# DIRECTIONS
Below are some records; find each line that carries the word "agent" and copy it.

========

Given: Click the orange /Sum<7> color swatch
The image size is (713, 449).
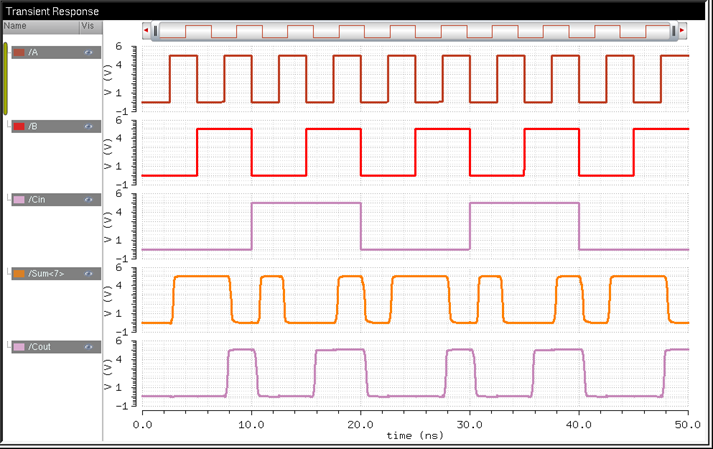Looking at the screenshot, I should coord(18,273).

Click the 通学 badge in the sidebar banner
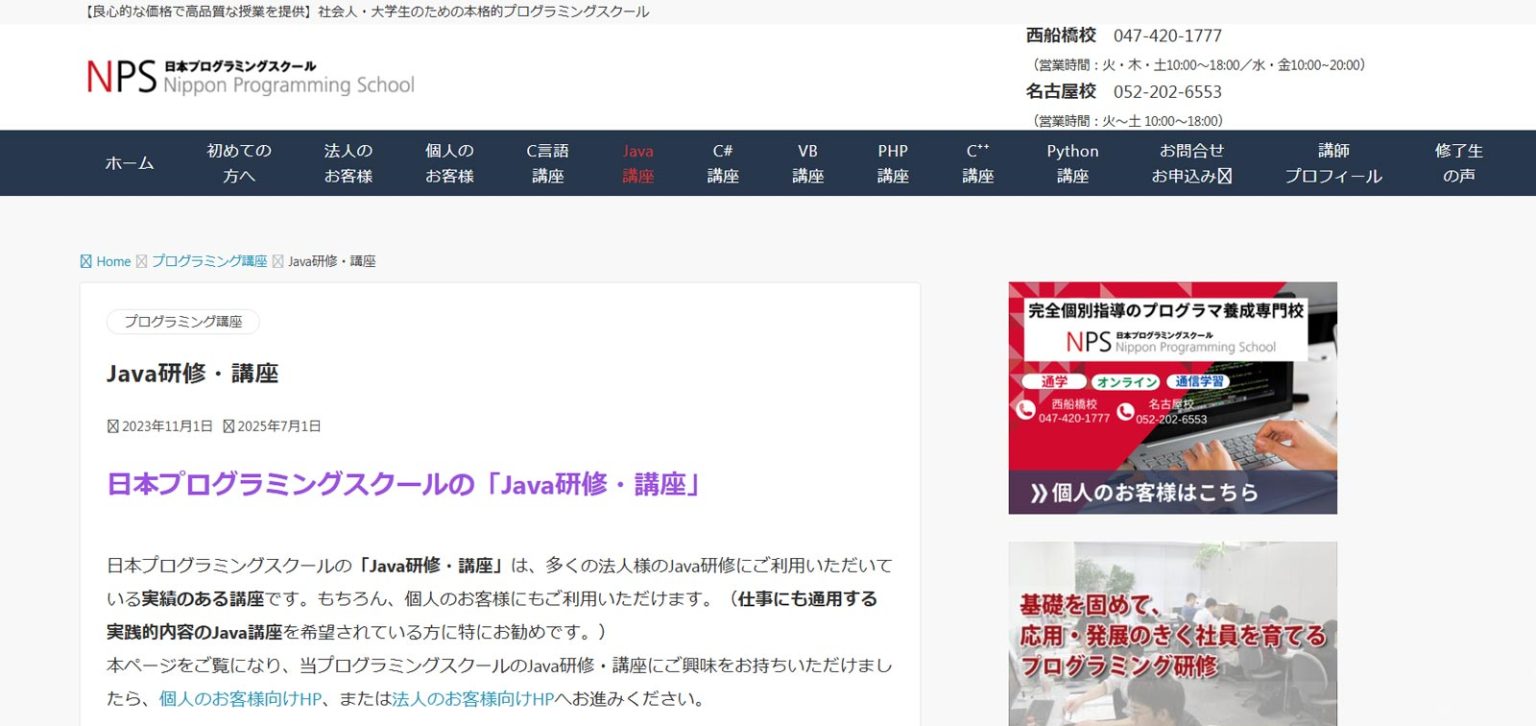click(1054, 381)
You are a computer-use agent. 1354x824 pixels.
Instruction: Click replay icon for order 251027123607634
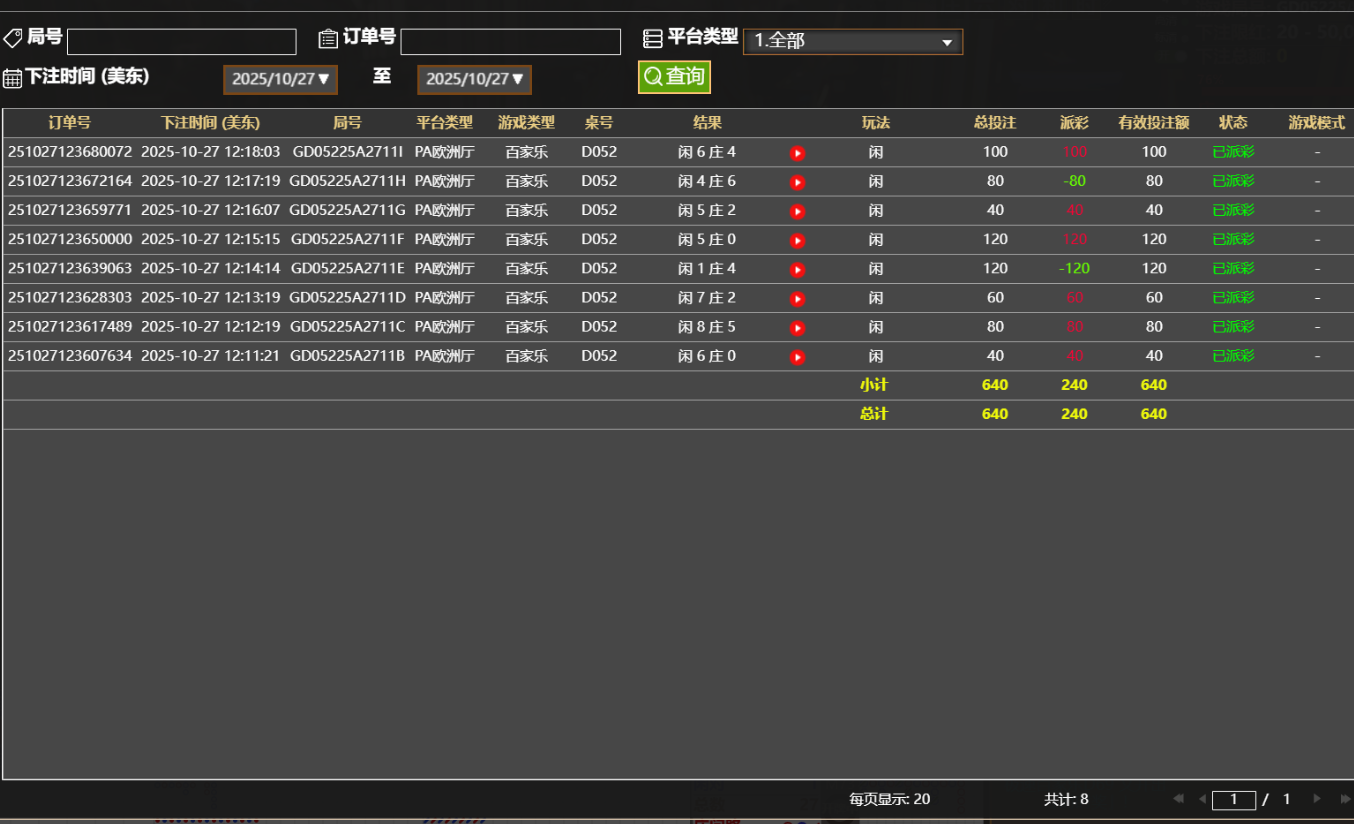(x=797, y=357)
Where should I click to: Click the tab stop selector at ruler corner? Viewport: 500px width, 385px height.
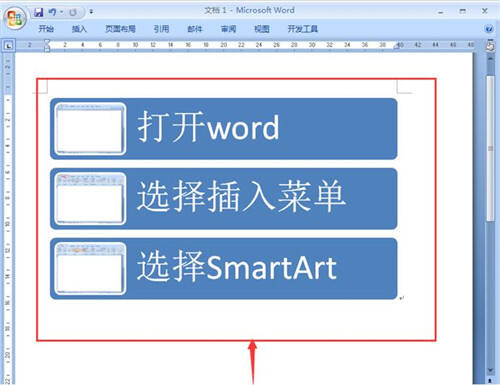point(8,45)
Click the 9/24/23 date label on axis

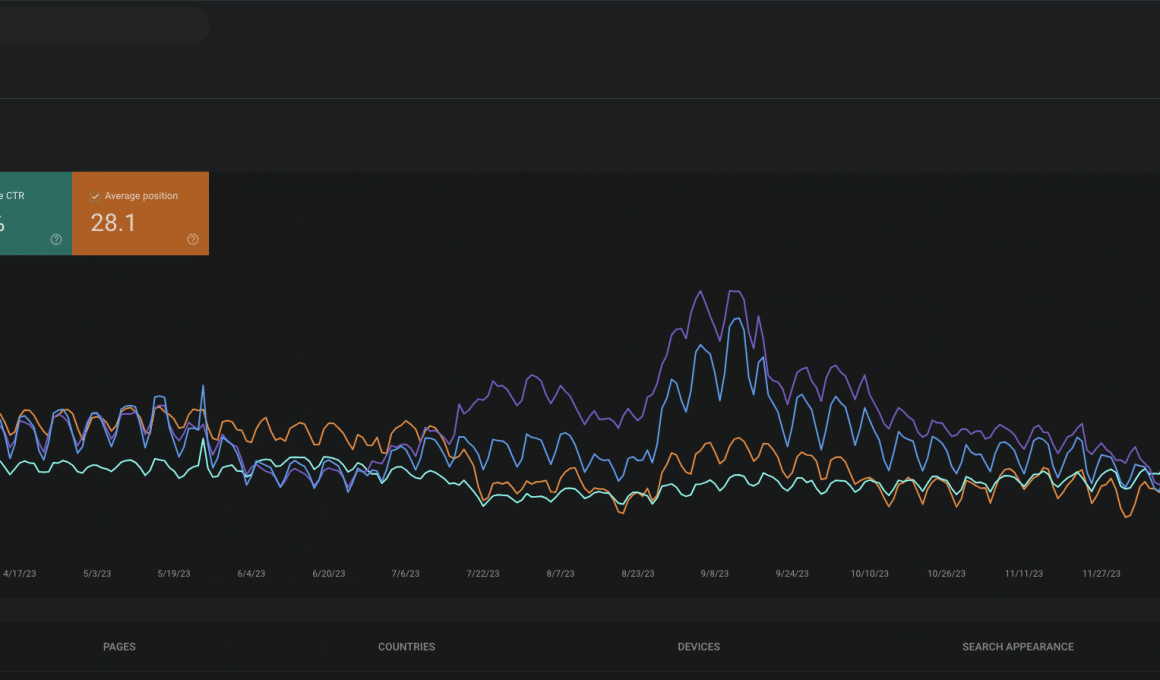792,574
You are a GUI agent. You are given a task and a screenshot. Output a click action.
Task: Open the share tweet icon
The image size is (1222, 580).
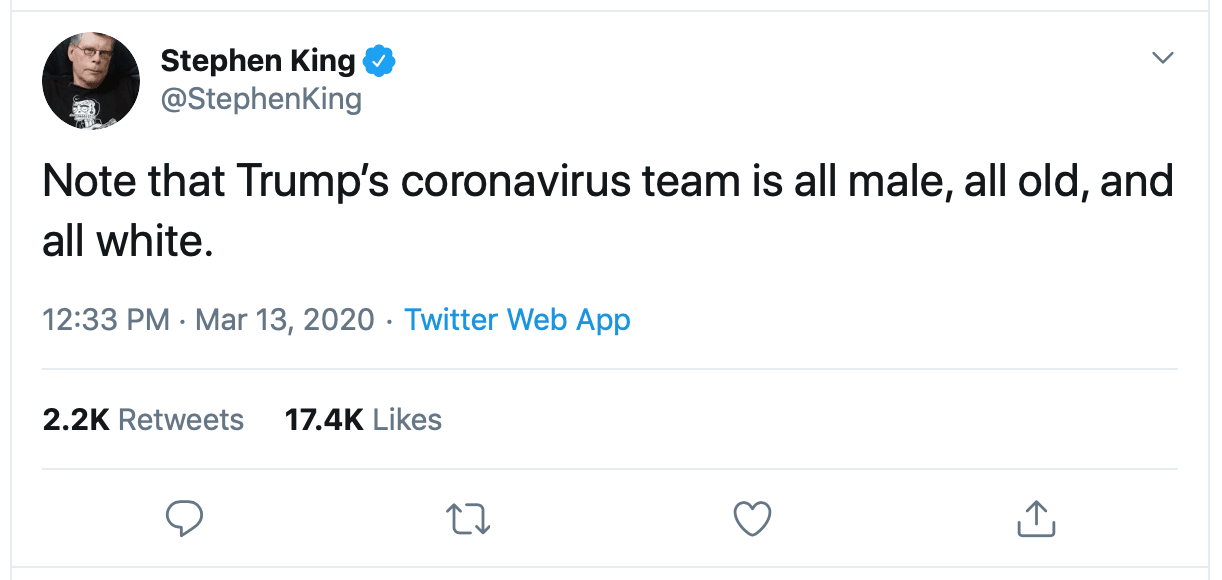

========

# SOLUTION BELOW
You are a computer-use agent. 1354x824 pixels.
You are a GUI agent. You are given a task and a screenshot. Output a click action.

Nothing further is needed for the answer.